中央情报局关键词提取——Unicode码

Dataset

本文的任务是学习计算机在内存中如何存储一个值。本文的数据集sentences_cia.csv是中央情报局备忘录的一个摘录，描述了酷刑和其他秘密活动的细节。数据格式如下：

year,statement,,,

1997,”The FBI information included that al-Mairi’s brother “”traveled to Afghanistan in 1997-1998 to train in Bin - Ladencamps.”“”,,,

• 整个csv文件就是一个长的字符串，我们之前讨论了字符串的应用，但一直不知道它们是如何被存储在一台电脑中。文件是存储在硬盘上的，硬盘通常是磁存储，将数据存储到磁条中。磁条只能存储两个值：up和down也就是高电压低电压，代表了计算机的0,1值。因此在存储我们的字符串前，我们需要将其转换为二进制，然后才能存储到磁条中。

Intro To Binary

• 下面这段代码，首先b是一个二进制数据的字符串形式，然后将其转换为整数型二进制数再打印，同理打印了一个100的二进制数。

# Let‘s say a is a binary number.  In python, we have to store binary numbers as strings
# Trying to say b = 10 directly will assume base 10, so strings are needed
b = "10"

# We can convert b to a binary number from a string using the int function -- the optional second argument base is set to 2 (binary is base two)
print(int(b, 2))
‘‘‘
2
‘‘‘
base_10_100 = int("100", 2)
‘‘‘
base_10_100 :4
‘‘‘

• 此处打印的结果人就是显示的十进制

Binary Addition

• 二进制相加和十进制类似

b = "1"

# We‘ll add binary values using a binary_add function that was made just for this exercise
# It‘s not extremely important to know how it works right this second
def binary_add(a, b):
    return bin(int(a, 2) + int(b, 2))[2:]

c = binary_add(b, "1")

# We now see that c equals "10", which is exactly what happens in base 10 when we reach the highest possible digit.
print(c)
‘‘‘
10
‘‘‘

• bin这个函数导致打印出来的形式是二进制,且由于前面会添加0b，因此打印的时候从第3个位置开始打印。

Converting Binary Values

• 现在知道了利用int（）函数可以将数据转换为其它进制。

def binary_add(a, b):
    return bin(int(a, 2) + int(b, 2))[2:]

# Start both at 0
a = 0
b = "0"

# Loop 10 times
for i in range(0, 10):
    # Add 1 to each
    a += 1
    b = binary_add(b, "1")

-- -- --

:: 书面指令 1 ::
在讲二进制的文章中，磁条只能存储哪两个值？
:: 书面指令 2 ::
请从这篇讲二进制的文章的末尾接着往下写。
后面的条目是另一份独立的材料，与上文无关。

:: 存储数据 ::
-- -- --

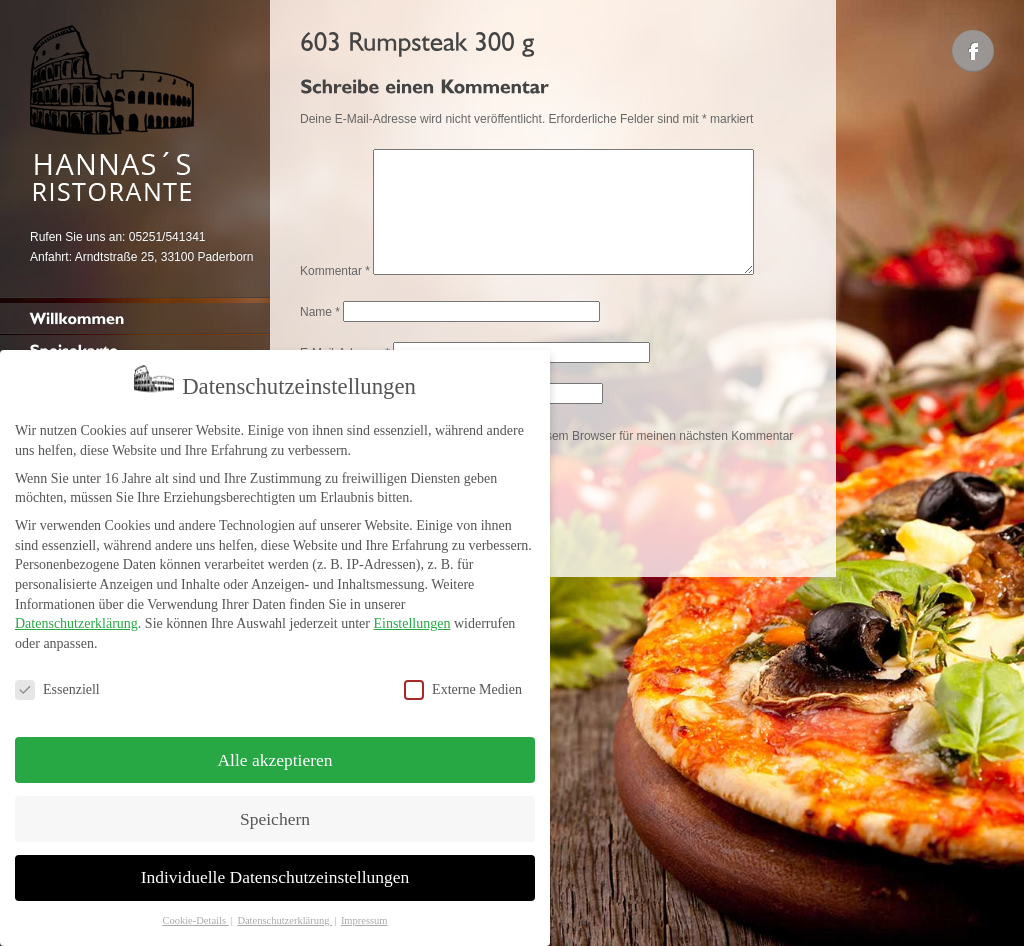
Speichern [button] (275, 806)
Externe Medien (463, 677)
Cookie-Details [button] (195, 908)
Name (320, 336)
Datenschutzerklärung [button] (284, 908)
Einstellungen (411, 611)
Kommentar (335, 295)
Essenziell (57, 677)
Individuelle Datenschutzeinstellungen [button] (275, 865)
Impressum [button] (364, 908)
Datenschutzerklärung (76, 611)
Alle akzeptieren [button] (274, 747)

-- -- --

:: 任务结果 1 ::
up和down，也就是高电压和低电压。

:: 任务结果 2 ::
    # Check if they are equal
    print(int(b, 2) == a)
‘‘‘
True
True
True
True
True
True
True
True
True
True
‘‘‘

• 上面这个例子表达了，无论是什么进制的数据，相加的量相同，他们不是一个进制但是任然数值是相等的。

Characters To Binary

字符串首先拆分成单个字符，然后存储为整型数据然后转换为二进制存储起来。

# We can use the ord() function to get the integer associated with an ascii character.
ord(‘a‘)

# Then we use the bin() function to convert to binary
# The bin function adds "0b" to the start of strings to indicate that they contain binary values
bin(ord(‘a‘))
print(bin(ord(‘a‘)))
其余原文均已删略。